» **Exercise objective**: Identify and pull out each line of the entries in which "Enable" occurs.
········
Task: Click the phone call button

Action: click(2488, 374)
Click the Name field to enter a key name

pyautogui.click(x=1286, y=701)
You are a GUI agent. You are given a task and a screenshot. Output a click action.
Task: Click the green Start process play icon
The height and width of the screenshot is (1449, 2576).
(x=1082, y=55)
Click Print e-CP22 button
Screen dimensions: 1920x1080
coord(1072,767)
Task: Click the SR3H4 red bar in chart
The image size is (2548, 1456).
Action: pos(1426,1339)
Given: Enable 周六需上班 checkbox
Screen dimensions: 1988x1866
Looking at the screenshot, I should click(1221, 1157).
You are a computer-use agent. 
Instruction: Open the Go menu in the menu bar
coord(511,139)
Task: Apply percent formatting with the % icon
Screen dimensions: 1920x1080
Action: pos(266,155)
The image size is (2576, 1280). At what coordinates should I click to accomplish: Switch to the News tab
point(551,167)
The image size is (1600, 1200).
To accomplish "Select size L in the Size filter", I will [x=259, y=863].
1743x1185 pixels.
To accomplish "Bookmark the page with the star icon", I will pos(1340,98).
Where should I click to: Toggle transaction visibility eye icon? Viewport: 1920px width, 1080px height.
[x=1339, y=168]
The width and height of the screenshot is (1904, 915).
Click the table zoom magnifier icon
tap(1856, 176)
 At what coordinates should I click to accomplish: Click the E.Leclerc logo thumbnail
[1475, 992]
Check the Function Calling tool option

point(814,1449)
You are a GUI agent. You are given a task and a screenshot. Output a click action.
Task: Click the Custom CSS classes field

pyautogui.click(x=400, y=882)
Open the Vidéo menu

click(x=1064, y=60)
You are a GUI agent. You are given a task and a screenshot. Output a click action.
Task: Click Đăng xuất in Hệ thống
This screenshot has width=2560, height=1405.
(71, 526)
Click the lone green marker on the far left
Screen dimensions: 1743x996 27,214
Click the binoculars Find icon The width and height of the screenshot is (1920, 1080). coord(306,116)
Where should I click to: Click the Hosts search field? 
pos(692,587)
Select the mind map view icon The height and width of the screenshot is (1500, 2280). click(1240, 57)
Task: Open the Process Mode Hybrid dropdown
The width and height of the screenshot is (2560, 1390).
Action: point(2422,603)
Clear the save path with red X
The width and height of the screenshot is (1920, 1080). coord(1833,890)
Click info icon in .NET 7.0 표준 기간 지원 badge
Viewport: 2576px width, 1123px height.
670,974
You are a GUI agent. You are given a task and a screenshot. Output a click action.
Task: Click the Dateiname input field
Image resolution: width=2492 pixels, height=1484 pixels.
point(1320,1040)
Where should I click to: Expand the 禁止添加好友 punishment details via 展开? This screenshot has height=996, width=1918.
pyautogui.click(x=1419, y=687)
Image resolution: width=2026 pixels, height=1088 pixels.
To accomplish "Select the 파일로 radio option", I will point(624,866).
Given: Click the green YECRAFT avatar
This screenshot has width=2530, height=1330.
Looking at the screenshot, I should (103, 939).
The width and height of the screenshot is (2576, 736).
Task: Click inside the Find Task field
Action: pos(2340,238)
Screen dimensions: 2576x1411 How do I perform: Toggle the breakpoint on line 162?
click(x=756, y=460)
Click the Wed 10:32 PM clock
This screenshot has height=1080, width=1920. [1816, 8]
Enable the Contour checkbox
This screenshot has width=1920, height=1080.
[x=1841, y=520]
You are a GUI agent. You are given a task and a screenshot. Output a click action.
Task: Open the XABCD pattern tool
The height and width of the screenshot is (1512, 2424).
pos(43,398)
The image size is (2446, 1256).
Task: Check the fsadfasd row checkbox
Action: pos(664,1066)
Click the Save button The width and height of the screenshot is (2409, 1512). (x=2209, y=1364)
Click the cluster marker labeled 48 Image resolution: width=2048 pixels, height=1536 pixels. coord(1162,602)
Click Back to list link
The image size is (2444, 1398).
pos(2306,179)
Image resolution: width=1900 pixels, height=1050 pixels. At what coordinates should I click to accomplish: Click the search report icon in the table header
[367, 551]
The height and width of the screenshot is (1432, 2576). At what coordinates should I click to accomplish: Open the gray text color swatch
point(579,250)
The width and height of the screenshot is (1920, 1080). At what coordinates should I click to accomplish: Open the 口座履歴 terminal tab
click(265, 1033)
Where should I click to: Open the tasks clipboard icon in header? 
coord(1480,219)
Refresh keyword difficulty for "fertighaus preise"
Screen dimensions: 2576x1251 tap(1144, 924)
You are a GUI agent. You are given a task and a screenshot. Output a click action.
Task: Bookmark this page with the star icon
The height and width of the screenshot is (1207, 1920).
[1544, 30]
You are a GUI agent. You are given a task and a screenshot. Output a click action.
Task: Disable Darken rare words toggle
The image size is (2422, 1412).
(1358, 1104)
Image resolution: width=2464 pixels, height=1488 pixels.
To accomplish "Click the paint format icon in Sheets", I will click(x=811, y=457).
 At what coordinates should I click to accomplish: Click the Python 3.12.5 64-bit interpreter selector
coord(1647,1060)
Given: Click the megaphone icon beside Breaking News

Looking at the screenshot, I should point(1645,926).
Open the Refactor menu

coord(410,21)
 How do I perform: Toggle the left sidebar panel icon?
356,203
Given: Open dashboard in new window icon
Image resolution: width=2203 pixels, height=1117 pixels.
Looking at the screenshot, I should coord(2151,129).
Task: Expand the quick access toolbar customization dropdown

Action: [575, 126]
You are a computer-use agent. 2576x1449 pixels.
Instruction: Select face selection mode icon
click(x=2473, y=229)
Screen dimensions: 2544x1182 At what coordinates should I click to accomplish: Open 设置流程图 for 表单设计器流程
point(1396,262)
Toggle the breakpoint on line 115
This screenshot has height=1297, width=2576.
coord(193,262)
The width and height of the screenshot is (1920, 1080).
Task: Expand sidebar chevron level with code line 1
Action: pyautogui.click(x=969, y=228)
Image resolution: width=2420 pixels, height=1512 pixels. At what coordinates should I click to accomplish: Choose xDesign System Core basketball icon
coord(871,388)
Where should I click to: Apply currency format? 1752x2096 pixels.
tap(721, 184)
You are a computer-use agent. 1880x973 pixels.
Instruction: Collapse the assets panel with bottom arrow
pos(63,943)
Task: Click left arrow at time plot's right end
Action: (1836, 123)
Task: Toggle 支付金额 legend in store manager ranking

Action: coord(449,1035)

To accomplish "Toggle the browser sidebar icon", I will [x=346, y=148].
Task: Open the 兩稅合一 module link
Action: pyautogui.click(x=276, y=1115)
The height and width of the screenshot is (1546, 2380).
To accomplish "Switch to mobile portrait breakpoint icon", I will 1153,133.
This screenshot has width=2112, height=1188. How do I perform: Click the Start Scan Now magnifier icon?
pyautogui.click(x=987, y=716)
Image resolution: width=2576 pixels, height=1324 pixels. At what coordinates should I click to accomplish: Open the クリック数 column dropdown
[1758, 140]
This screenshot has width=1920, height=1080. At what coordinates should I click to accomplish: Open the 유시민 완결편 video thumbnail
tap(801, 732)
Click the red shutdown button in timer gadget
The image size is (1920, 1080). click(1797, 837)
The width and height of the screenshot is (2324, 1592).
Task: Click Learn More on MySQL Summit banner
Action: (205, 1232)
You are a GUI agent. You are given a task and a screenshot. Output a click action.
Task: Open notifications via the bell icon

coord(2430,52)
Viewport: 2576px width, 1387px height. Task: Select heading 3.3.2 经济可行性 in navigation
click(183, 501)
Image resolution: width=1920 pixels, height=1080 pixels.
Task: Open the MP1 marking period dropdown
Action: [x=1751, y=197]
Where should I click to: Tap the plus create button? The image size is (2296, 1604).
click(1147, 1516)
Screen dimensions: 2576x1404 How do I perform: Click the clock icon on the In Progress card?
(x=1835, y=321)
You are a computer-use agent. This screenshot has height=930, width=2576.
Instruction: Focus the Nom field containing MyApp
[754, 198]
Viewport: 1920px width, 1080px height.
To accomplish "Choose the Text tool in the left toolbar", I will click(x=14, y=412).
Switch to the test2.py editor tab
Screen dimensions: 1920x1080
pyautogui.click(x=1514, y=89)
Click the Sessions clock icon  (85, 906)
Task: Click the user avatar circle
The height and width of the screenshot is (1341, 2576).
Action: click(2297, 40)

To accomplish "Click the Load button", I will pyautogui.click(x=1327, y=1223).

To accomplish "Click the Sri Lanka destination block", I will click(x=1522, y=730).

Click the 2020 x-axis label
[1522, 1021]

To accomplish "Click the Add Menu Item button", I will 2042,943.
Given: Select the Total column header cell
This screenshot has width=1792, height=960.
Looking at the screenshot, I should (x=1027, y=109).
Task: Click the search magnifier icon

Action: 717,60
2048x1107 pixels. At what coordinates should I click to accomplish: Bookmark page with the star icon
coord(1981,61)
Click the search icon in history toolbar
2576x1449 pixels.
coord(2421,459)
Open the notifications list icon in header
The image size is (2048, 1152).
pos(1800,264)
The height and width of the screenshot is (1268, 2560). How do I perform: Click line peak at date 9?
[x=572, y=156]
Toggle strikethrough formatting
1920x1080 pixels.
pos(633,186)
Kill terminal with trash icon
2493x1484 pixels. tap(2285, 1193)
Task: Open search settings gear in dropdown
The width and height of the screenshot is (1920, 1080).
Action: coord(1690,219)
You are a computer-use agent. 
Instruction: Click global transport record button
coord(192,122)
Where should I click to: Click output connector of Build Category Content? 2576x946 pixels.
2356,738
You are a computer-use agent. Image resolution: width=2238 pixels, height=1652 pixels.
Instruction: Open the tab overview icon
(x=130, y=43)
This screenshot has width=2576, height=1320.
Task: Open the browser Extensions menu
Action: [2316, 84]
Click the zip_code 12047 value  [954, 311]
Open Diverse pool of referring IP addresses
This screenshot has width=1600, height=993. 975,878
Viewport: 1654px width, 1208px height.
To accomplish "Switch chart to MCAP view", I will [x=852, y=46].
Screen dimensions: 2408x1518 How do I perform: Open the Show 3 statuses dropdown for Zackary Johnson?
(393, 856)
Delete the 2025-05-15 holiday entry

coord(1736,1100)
········
» **Solution to the exercise**:
Given: Enable 周六需上班 checkbox
Enable the Contour checkbox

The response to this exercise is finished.